Channels 150 and 153 featured uncensored comedy, focusing mostly on recent comics. Channel 151 is “family entertainment” with many clips from long-established and dead comedians. 151 was clearly the funnier channel, not surprising when you have the pick of the best of fifty years instead of the unwinnowed present to play. An old-time comedian named Myron Cohen did a remarkable piece on 151.
I have a great interest in standup, and how it is done. I was pleased that I recognized many of the comics’ voices, and a good thing too, because my XM car radio had a lousy user interface. At the beginning of each routine it briefly displayed the comedian’s name. If you got interested later, it was too late to check.
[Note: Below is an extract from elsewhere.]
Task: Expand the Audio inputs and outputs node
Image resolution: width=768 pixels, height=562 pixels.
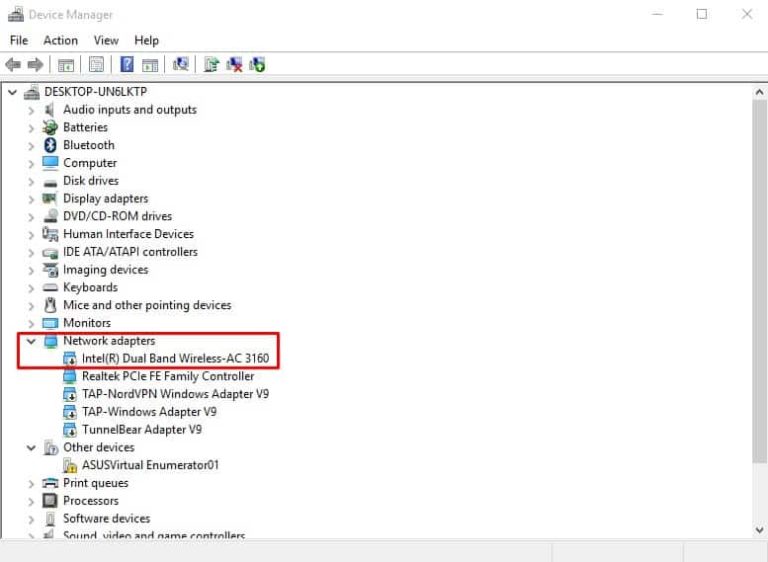Action: coord(32,110)

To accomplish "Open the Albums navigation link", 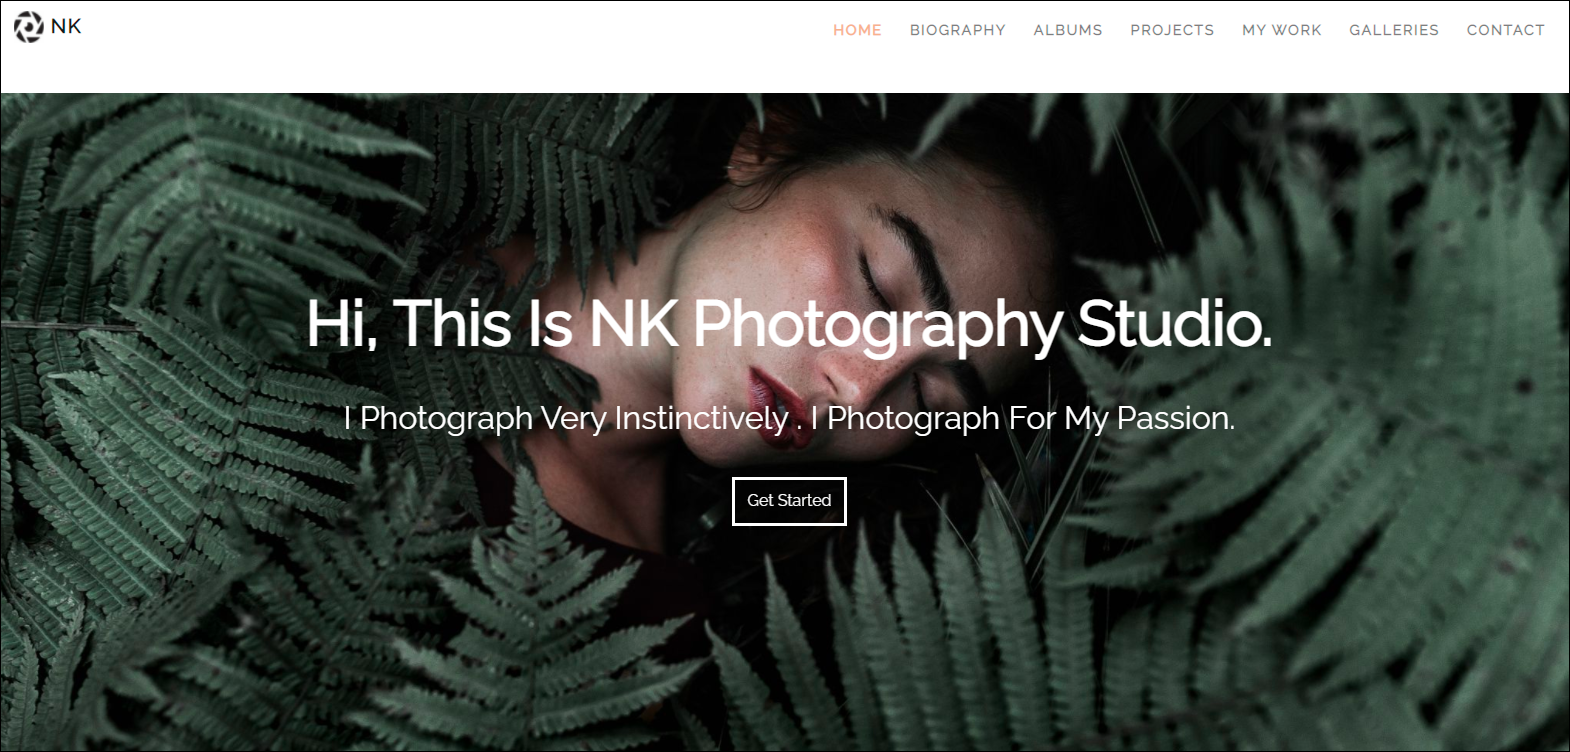I will click(x=1068, y=30).
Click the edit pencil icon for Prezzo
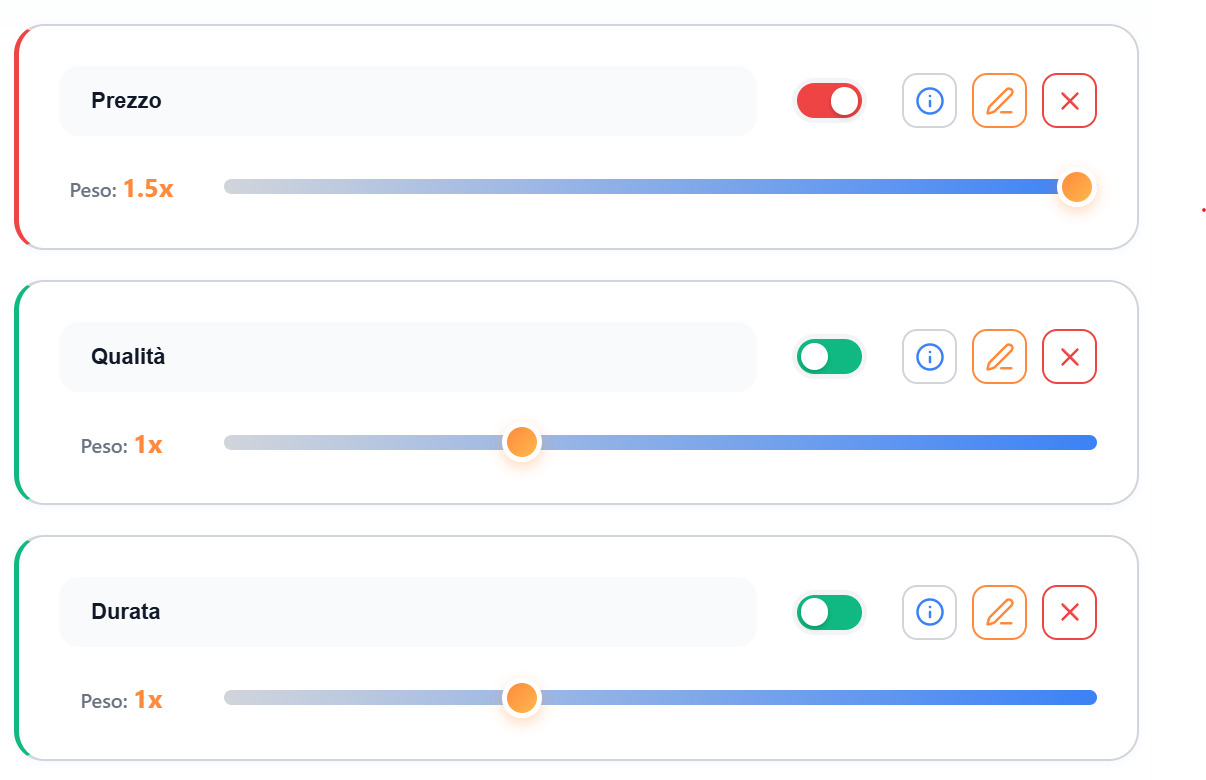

And when I got home, I found no playlists on the XM website to help me figure out whom I had heard.
I enjoyed one comedian named Larry the. (My radio displayed only ten characters, and the programmer apparently never heard of a marquee-style scrolling text display.) Larry had a mellifluous voice, nice timing, and, some original material.
On the way home, XM may have lost a satellite. I often heard five seconds of hissss, and as you can imagine, when a hiss replaces the punchline, life gets pretty frustrating. I would like to have XM radio humor in my life, and I know I’d manage not to listen to it all the time.